I stand in the mirror 15 minutes before an interview
I look at my wispy brows
my beady eyes
my patchy dry skin and my frizzy hair
reaching for the moisturizer
followed by foundation to hide the rosacea
I grab a shadow and brow brush because I wasn’t born with brows that looked intentional
I blend my blush to bring in some life to my face
because I didn’t look alive before
I reach for my mascara only to remember it made my eyes irritated before
lash curler will have to do
I reach for lipstick thinking
this one doesn’t look like I’m trying too hard right?
brush on some brown shadow to define these galaxy eyes
oh no
now its time to address this frizz
I pause to change my shirt to only see the frizz is now accentuated even more
from the contrast of my blouse
quick
grab the straightener
let’s seal these split ends
they need to be tamed
I still look young
which is a blessing in the long run
but right now I need to be taken seriously
and this babyface won’t cut it
“I know!
I’ll add my computer glasses to make me more professional.”
wait…these thoughts are all f*cked up
why do I feel like I have to look a certain way to be taken seriously?
what makes one look professional?
is it perfect hair and a strong jaw?
is it heavy makeup that disguises fine lines?
is it a perfect white smile and defined cheekbones?

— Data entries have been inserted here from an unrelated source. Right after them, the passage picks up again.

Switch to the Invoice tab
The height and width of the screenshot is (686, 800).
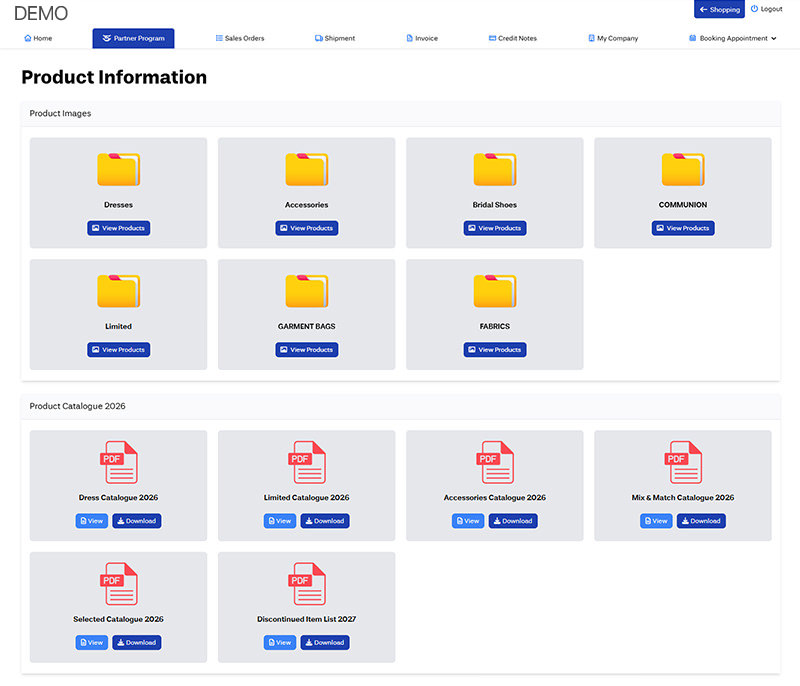click(x=422, y=38)
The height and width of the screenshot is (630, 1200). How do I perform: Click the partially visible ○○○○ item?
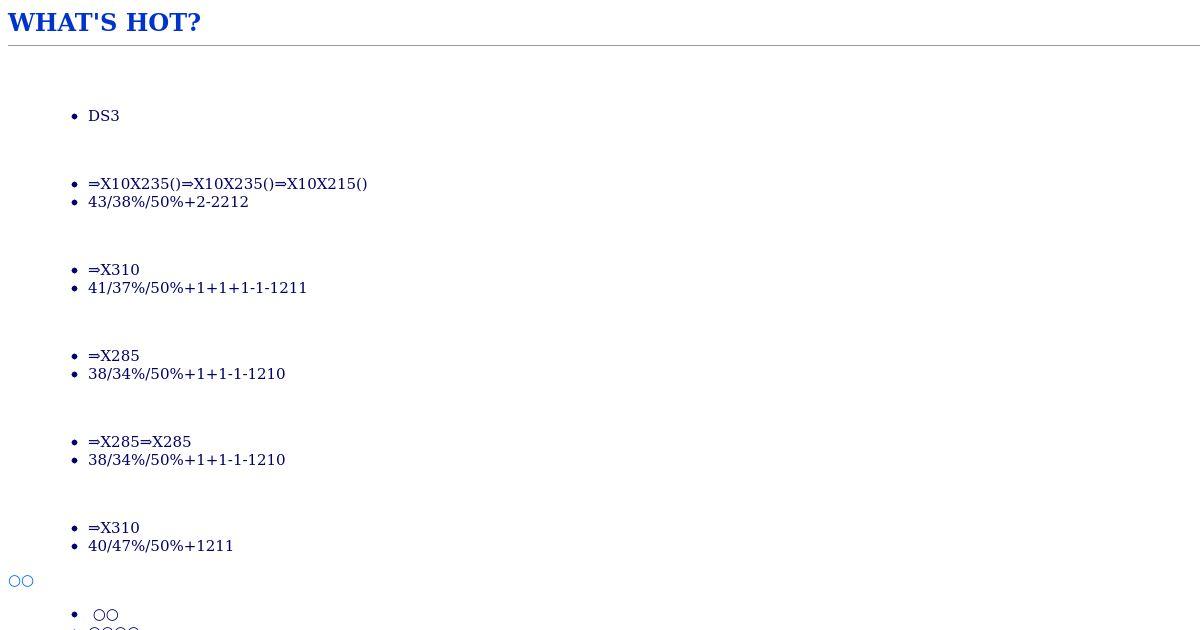pyautogui.click(x=114, y=627)

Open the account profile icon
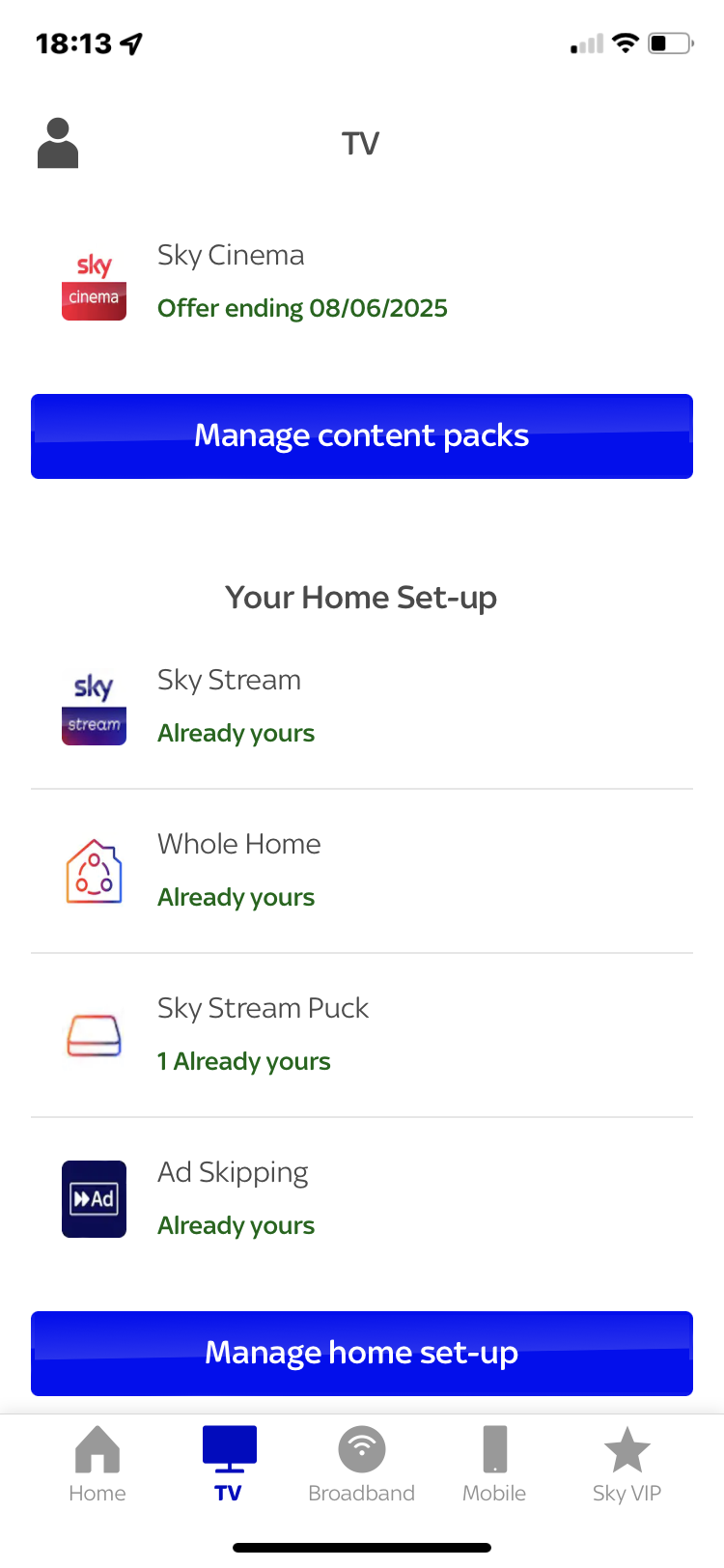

sometimes I have days like these
where I put on makeup because of societal conforming and media brainwashing
and some day I hope to never have that effect me
because I’d like to think the knowledge I voice and the eloquence I exude and the life experience I bring and the calm nature I innately portray is what makes me professional
not my hair or my face or the clothes on my back
for those things are things I want to love to express myself when I want to, not when I feel like I should.